Set task>
Starting at the line with "The height and" and continuing through the end of the material, write those lines out again with "register group" renamed to "register bank" and nothing else changed. Leave the pictures out.

Material for this task>
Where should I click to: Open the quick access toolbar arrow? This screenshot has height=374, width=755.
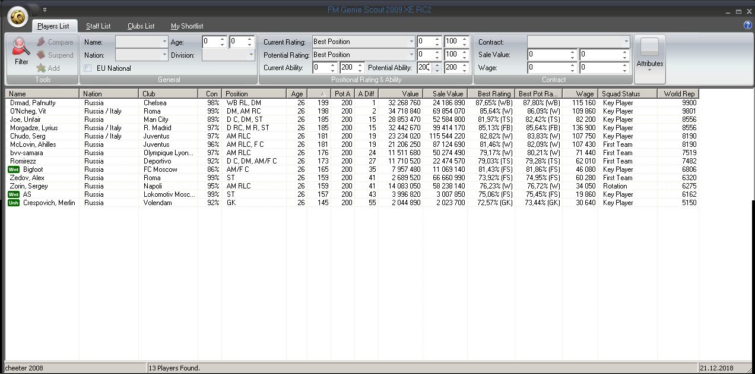tap(45, 10)
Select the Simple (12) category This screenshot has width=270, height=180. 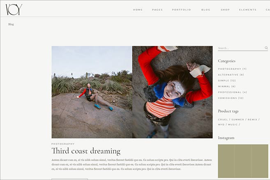tap(227, 81)
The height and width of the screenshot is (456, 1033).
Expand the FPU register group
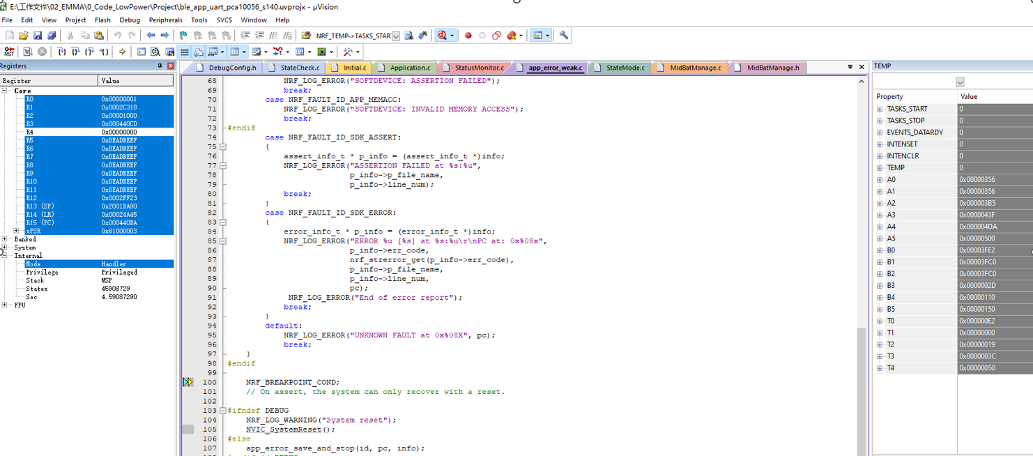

Completed task>
The height and width of the screenshot is (456, 1033).
Expand the FPU register bank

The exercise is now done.